(PASSAGE Opens)

The Elizabeth Line has been a game changer when it comes to eating out: I’ve used it to reach three of the last four restaurants I’ve reviewed for the blog, all of them significantly easier to get to courtesy of the Tube’s new addition. It’s no coincidence, either, that last year I reviewed three restaurants in newly resurgent Maidenhead. Plenty of interesting options have become more accessible, which makes my job (not a real job, but you catch my drift) much more fun.

The phenomenon you might not be aware of, though, is the same thing in reverse, that some people think the Elizabeth Line opens up Reading as a destination. The first time I became aware of that was an article on the Good Food Guide website last August called “Where to eat Indian food along London’s Elizabeth Line” by food writer Sejal Sukhadwala. In it, she said that the new line made it possible for food lovers to eat a panoply of different Indian dishes at restaurants from Canary Wharf to the ‘Ding: among her recommendations, at the end of the line, was our very own Madras Flavours.

Since then, it’s been on my list to review, even if the opening sentence – “It’s worth travelling to Reading specifically for this sparkling Tamil vegetarian located just past the beautiful town centre” – made me wonder whether she’d actually been to Reading.

My suspicions were further enhanced when three months later the same author published another article, this time in the FT, entitled “An Indian restaurant crawl along London’s Elizabeth Line”. Hats off to her for getting paid twice for the same idea, and clearly there were enough good restaurants en route to justify two articles, but again the bit about Reading didn’t ring true.

On that occasion, Sukhadwala recommended House Of Flavours, a solid choice. But do you recognise Reading from this description? “Walk past Reading’s beautiful Abbey Quarter, which houses a library and a medieval church, and in less than 10 minutes you’ll find an impressively varied concentration of fine Indian restaurants in and around Kings Road.”

(PASSAGE Closes)
(RECORDS SUPPLIED Opens)

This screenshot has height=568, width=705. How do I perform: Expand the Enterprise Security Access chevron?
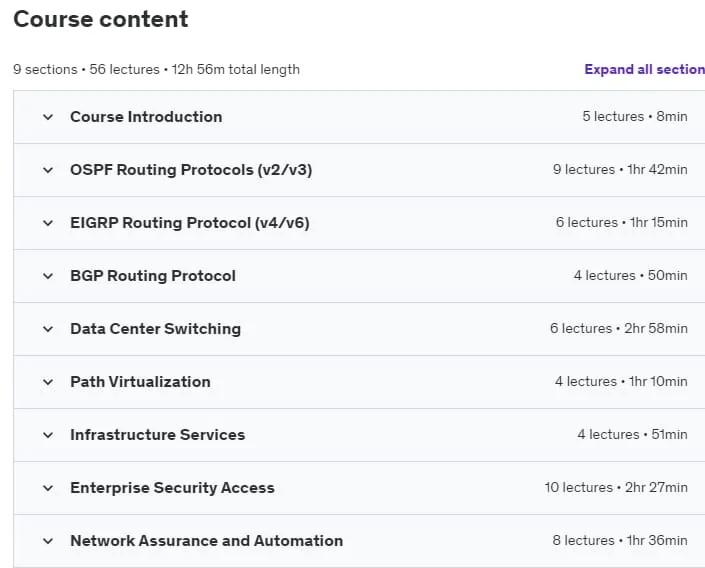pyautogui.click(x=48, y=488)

(RECORDS SUPPLIED Closes)
(RECORDS SUPPLIED Opens)

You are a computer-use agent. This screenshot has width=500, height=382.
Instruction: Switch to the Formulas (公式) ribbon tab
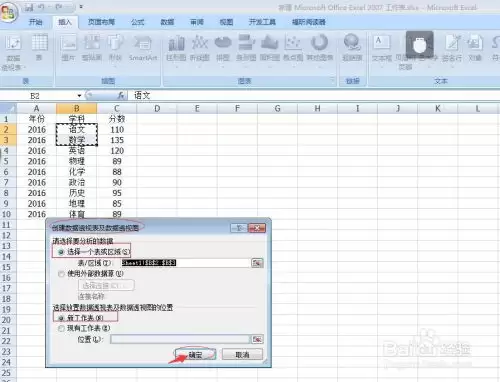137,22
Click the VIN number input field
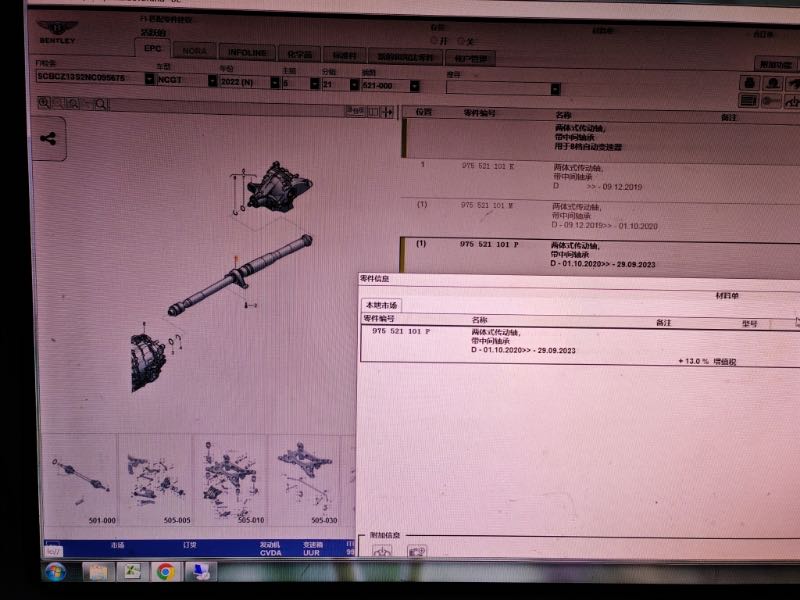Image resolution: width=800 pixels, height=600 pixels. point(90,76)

(RECORDS SUPPLIED Closes)
(RECORDS SUPPLIED Opens)

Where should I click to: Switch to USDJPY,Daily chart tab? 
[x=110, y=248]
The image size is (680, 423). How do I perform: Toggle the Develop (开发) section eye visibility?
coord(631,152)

(RECORDS SUPPLIED Closes)

*PROBLEM STATEMENT*
Rewrite the part of the restaurant review that begins at "The phenomenon you" and stops after "own Madras Flavours.", replacing "panoply" with "variety".

*TASK RESULT*
The phenomenon you might not be aware of, though, is the same thing in reverse, that some people think the Elizabeth Line opens up Reading as a destination. The first time I became aware of that was an article on the Good Food Guide website last August called “Where to eat Indian food along London’s Elizabeth Line” by food writer Sejal Sukhadwala. In it, she said that the new line made it possible for food lovers to eat a variety of different Indian dishes at restaurants from Canary Wharf to the ‘Ding: among her recommendations, at the end of the line, was our very own Madras Flavours.